Персонажи Семака всегда больше, чем отдельные люди, они – символы гармонии, стабильности, осмысленности бытия. Они либо сами взваливают на широкие плечи ответственность за себе подобных, либо претерпевают атаку ближних, которым необходима опора и защита. Проблема в том, что сегодняшние богатыри не пригодны для таких ролей. В этом убежден Лев Додин, и потому персонажи Петра Семака терпят одно фиаско за другим. Но как они это делают! Безжалостно, наотмашь, рывком. Бесповоротно.

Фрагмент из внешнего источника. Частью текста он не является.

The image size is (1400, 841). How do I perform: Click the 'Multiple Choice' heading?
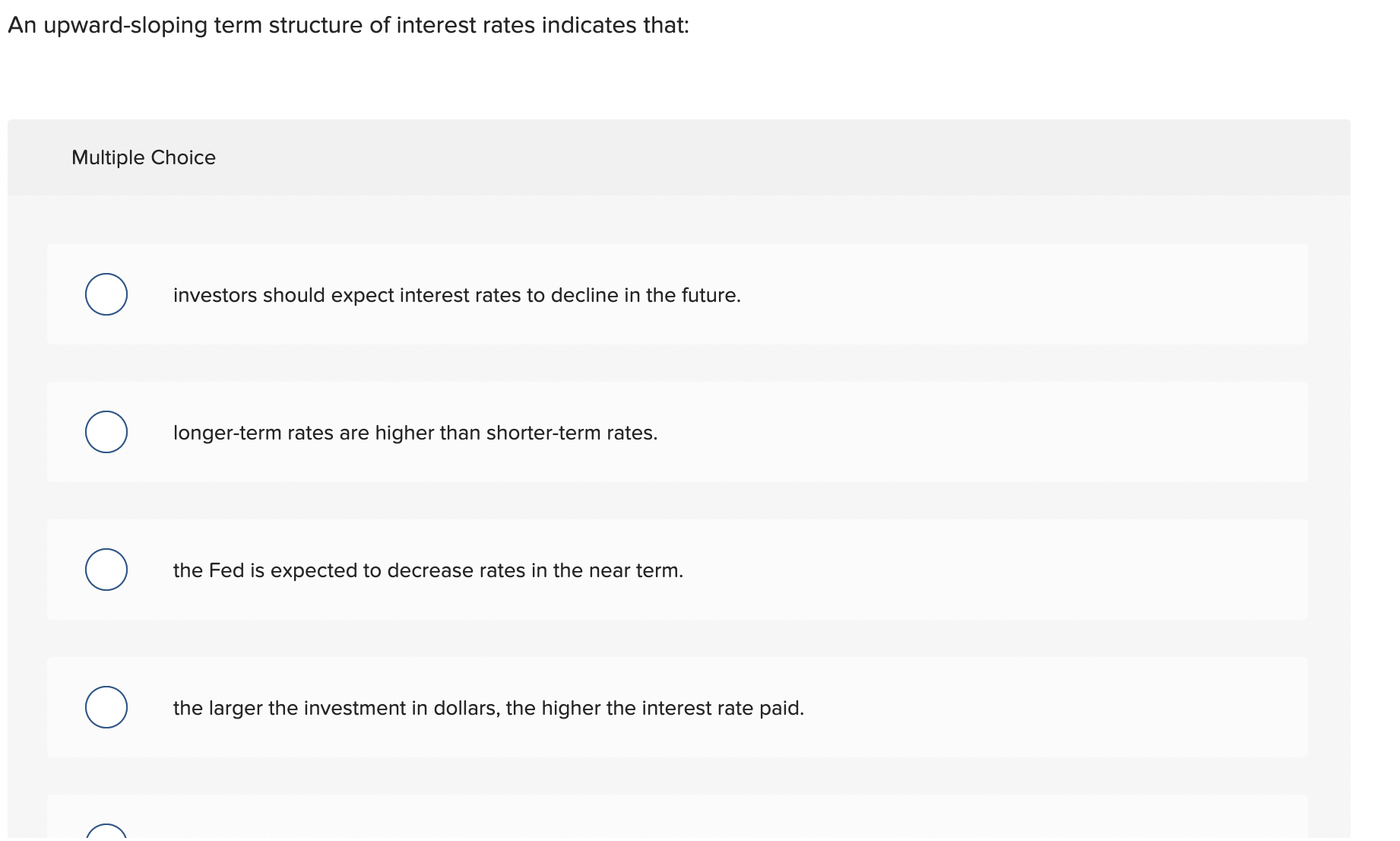144,157
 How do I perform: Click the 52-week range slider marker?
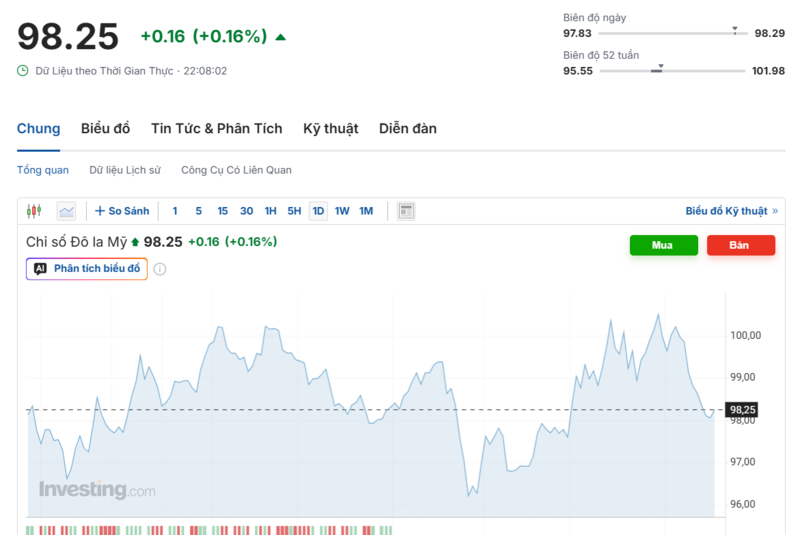(x=660, y=68)
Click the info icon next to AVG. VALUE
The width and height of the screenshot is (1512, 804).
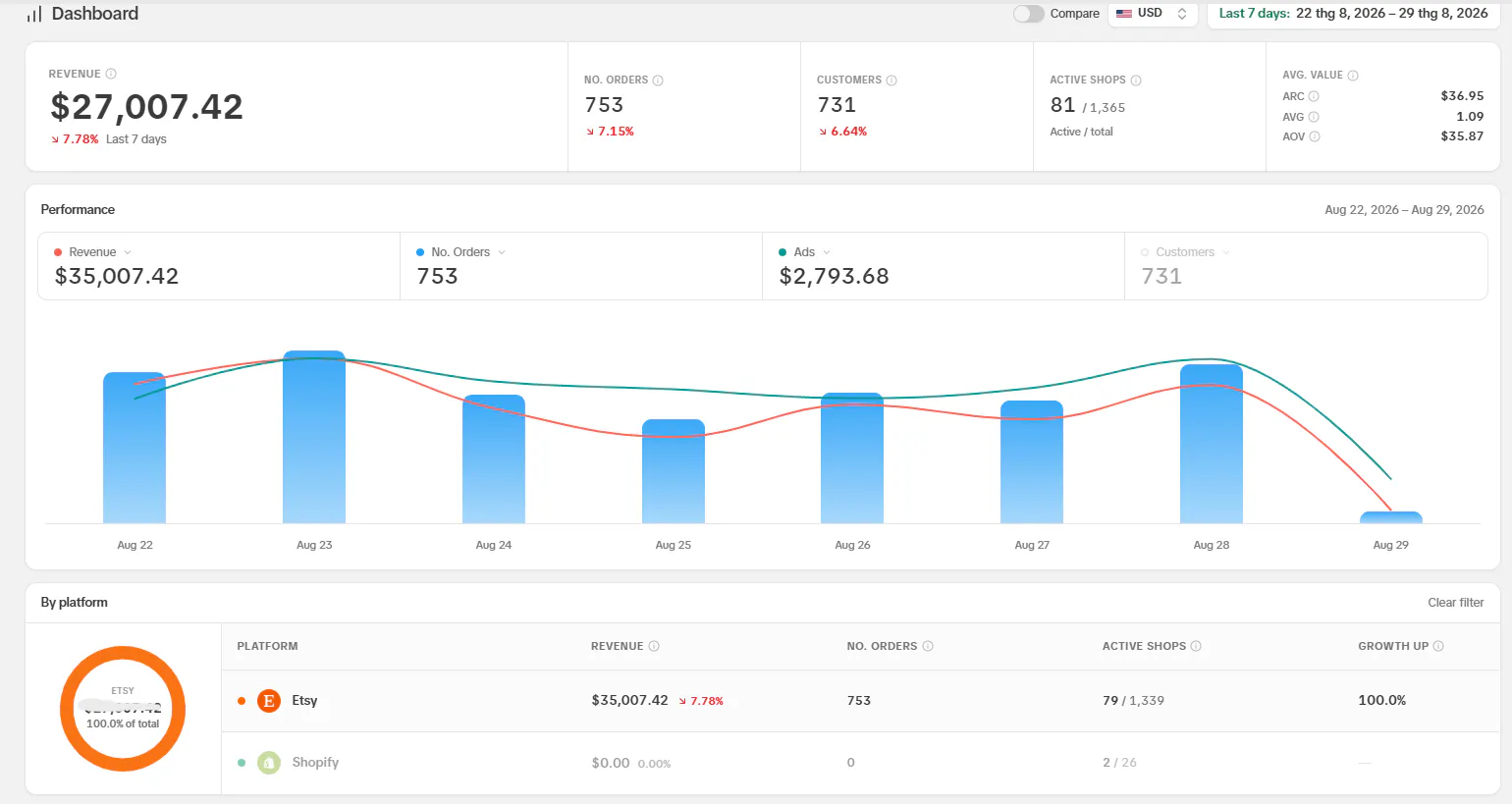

Смерть, как и жизнь героев этого артиста, безусловна, пустота, остающаяся после их ухода, невосполнима. И речь даже не о реальной смерти. Очевидно, что, скажем, доктор Астров – это последний человек на земле, который всерьез думает о потомках, сажая леса. Его разочарование в идеалах – та же смерть.

Есть только один случай, когда катастрофа героя, осязаемая, страшная, растягивается на целый театральный вечер: в «Короле Лире». В спектакле, шокирующем обилием обнаженной натуры, Семак умудряется держаться на трагической высоте – такой, что физиология отступает на десятый план. А на первый выходит ужас голого человека (скинувшего с себя разом и одежды, и роли) перед холодом и мраком космоса. И процесс постепенного обретения им опор, которые, как выясняется, не менялись со времен языческих ритуалов. Это своего рода превращение ничтожества в богатыря – самого что ни на есть неподдельного, какого не мог бы сыграть сегодня никакой другой российский артист. Кстати, именно за эту роль Петр Семак получил специальный приз жюри «Золотой маски» с формулировкой: «За мощь и полноту самоотдачи на сцене».



Мишке Пряслину Петра Семака и сегодня – 16, королю Лиру – сотни лет. Тому богатырскому образу, с которым ассоциируется творчество Семака в целом – тысячелетия: он из разряда архетипов. А стало быть, полвека для большого артиста – та условность, о которой точно нечего горевать.
А еще полвека – хороший повод сказать добрые слова выдающемуся русскому актеру. С юбилеем, Петр Михайлович. Оптимизма Вам, душевного равновесия и богатырского здоровья.